Given that letter trigrams yield better classification accuracy, we focus on this cue structure in all subsequent analyses. We now inspect how it was used by the network to classify stress positions given different assumptions about directionality. Table 3 demonstrates that stress can be learned without syllable counting. The model trained to predict stress in terms of the orthographic vowel has the highest classification accuracy, followed by the model that was trained to predict stress from the left word edge. The weakest model is the one that was trained to predict stress from the right word edge. All differences between model accuracies are significant (count from left vs. count from right: \(\chi ^{2} = 246.4\), df = 1, p<0.001; vowel vs. count from left: \(\chi ^{2} = 961.5\), df = 1, p<0.001). Using trigrams as cues, we tested the count from left and vowel models in twenty cross-validation runs. In each run, we trained the models on 70% of the data that were randomly selected and tested on the remaining unseen 30% of the data. The average classification accuracy was 71.6% (sd = 0.005) in the count from left model and 75.8% (sd = 0.003) in the vowel model. Thus, even if the model has not encountered a word, it was able to predict its stress position with a fairly high accuracy.

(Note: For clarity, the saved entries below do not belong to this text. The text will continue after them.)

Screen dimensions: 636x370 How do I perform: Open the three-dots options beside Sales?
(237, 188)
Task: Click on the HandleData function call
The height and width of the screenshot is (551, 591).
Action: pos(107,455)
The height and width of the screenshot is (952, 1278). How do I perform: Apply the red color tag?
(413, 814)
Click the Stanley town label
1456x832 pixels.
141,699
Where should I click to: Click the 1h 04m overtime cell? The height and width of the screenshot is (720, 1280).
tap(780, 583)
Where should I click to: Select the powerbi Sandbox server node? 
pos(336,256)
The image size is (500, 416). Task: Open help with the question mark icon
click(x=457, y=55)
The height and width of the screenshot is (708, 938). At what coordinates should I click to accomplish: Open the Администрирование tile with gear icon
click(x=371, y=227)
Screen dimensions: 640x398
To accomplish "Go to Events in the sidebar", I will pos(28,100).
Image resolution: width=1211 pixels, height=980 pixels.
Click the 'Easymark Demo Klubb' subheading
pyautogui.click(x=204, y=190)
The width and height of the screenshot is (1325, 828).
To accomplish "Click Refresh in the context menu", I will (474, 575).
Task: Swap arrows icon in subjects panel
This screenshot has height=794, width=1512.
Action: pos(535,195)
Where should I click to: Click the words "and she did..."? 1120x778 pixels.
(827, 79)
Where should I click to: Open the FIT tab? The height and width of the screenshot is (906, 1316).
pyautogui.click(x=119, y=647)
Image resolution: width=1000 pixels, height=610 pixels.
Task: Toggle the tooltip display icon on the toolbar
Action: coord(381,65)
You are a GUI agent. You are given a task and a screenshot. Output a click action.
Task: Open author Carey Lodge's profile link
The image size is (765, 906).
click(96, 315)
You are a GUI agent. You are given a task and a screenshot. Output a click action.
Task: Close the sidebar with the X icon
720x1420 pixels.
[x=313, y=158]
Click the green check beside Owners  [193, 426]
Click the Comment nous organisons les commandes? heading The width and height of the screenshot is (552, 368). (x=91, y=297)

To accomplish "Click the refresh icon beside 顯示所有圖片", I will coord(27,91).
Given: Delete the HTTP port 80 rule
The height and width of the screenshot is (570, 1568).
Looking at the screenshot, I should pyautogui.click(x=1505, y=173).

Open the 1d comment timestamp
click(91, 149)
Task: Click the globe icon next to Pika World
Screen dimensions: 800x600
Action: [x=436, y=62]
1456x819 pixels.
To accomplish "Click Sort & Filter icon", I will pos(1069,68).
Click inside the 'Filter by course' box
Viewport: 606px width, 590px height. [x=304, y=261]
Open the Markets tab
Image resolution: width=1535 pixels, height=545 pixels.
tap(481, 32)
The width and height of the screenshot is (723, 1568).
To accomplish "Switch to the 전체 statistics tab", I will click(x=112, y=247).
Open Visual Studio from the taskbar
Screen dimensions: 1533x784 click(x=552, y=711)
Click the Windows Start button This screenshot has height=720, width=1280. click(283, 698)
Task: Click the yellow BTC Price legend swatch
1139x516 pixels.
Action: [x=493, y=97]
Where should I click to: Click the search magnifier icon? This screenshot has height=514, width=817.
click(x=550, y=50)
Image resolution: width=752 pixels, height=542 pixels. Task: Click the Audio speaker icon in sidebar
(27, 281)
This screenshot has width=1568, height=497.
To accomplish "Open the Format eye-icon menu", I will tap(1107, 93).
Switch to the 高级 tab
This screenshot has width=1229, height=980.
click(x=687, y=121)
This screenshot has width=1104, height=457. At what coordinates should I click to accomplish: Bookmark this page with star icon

Since the model had no a-priori information about morphological structure, and since suffixing influences stress position in English, it is not surprising that the count from right model showed only weak performance. This is because the descriptive generalisation that English stress always lands in a three-syllable window at the right edge is not true for complex words with so-called stress-preserving suffixes (cf. Sect. 1 above for discussion).Footnote 7 What is surprising, however, is that stress is best predicted by the vowel model, as none of the existing theories predicted this finding.Footnote 8

Looking only at prediction accuracies, however, does not tell us much about why the models performed as well as they did. With regard to the vowel model, a very likely confounding factor is that orthographic vowels may occur multiple times in words. It is thus unclear whether the high classification accuracy of the vowel model results from the fact that vowel repetition increases the probability of finding the correct stress position. In the following section, we turn to a more detailed statistical analysis of our three models with aim in mind to learn more about the potential confounding factors mentioned.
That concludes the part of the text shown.